Significance and Innovation
- The proposed project could have a major impact on understanding RP disease mechanisms.
- The 3D-retinal model could provide a fundamentally different and improved approach for developing novel therapeutic strategies for RP.
- Although other studies have used biomaterials and tissue-engineering scaffolds for the retina, the proposed scaffold design is novel and represents a potentially innovative breakthrough for retinal modeling.
Feasibility and Experimental Design
- Reviewers viewed the proposal as “high risk-high gain”, with challenging experiments and a model that will be difficult to develop, but potentially yielding tremendous value and utility if successful.
- The proposal included substantial preliminary data. However, there were some concerns regarding if mature and functional photoreceptor cells had been successfully derived.
- Reviewers found the overall approach logical but suggested that the project could be carried out with only iPSCs and that experiments with hESCs were unnecessary.
- The choice of scaffold was considered logical and appropriate. However, some of the experimental methodology was poorly defined and not adequately referenced. Additionally, alternative methods were not well discussed.
Principal Investigator (PI) and Research Team
- The applicant is a talented young investigator with expertise in stem cells and photoreceptor cell derivation.

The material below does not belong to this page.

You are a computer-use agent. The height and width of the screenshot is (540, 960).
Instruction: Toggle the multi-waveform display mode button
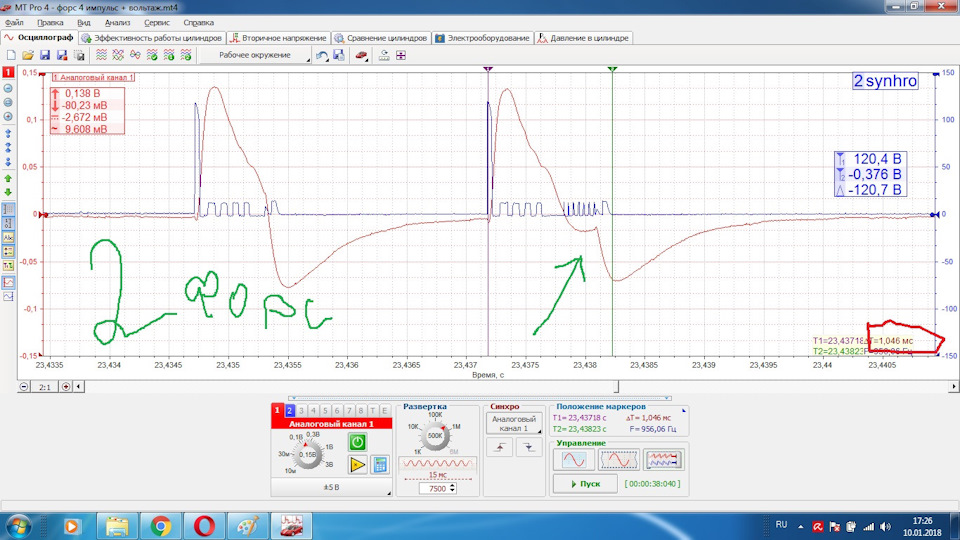pos(663,459)
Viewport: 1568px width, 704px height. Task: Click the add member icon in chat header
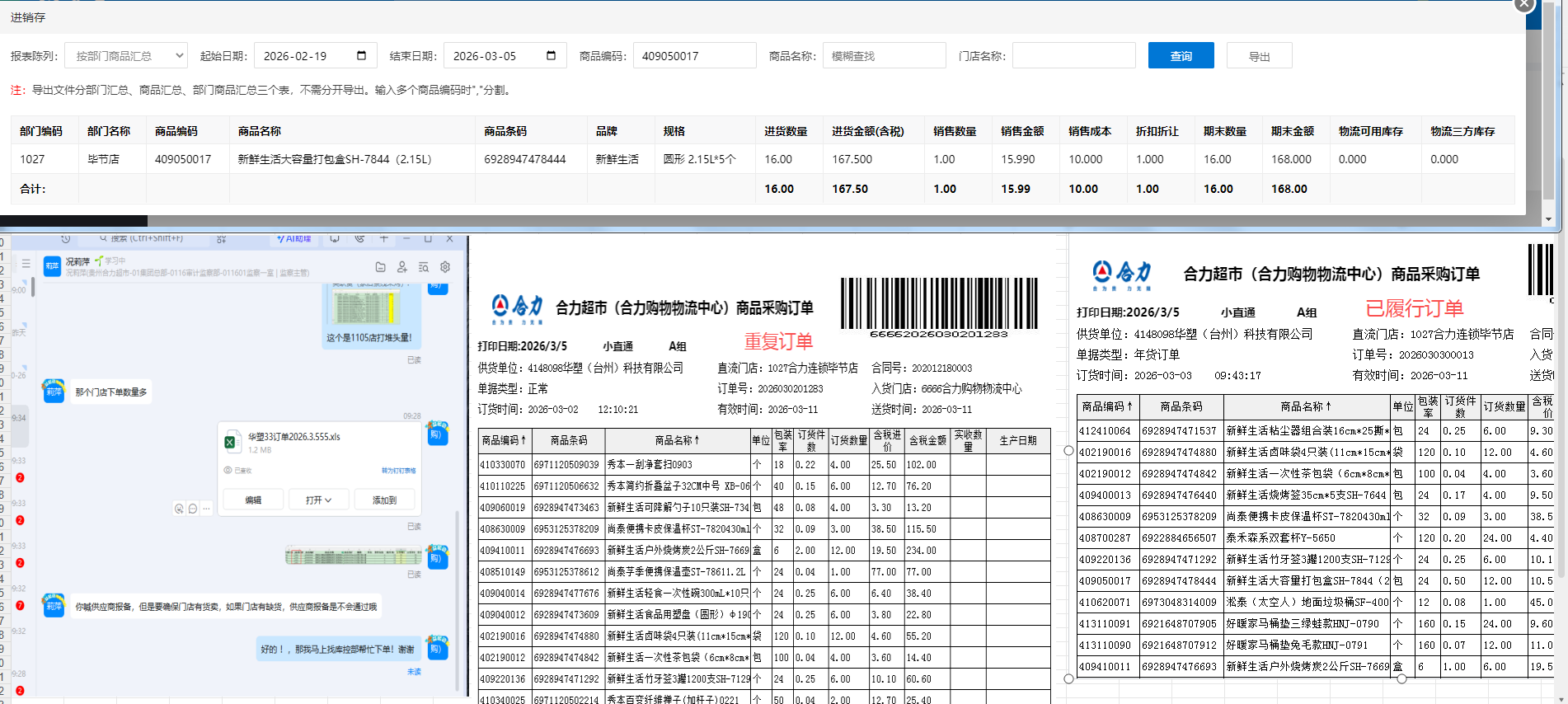401,267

- The co-investigator is an expert in tissue engineering scaffolds and cell-materials interactions.
- The research facilities, environment and budget were considered appropriate for the proposed research.
Responsiveness to the RFA
- No relevant concerns were highlighted by reviewers under this review criterion.
- Programmatic REVIEW
- A motion was made to raise this application into Tier 1, Recommended for Funding. Programmatic reasons for this move included recognition of the applicant as an exceptionally promising and talented young scientist who has already made important contributions to the field and the importance of retinal disease. Reviewers briefly summarized the key technical aspects of the proposal and noted that research on the retina was not represented in applications recommended for funding. The motion carried.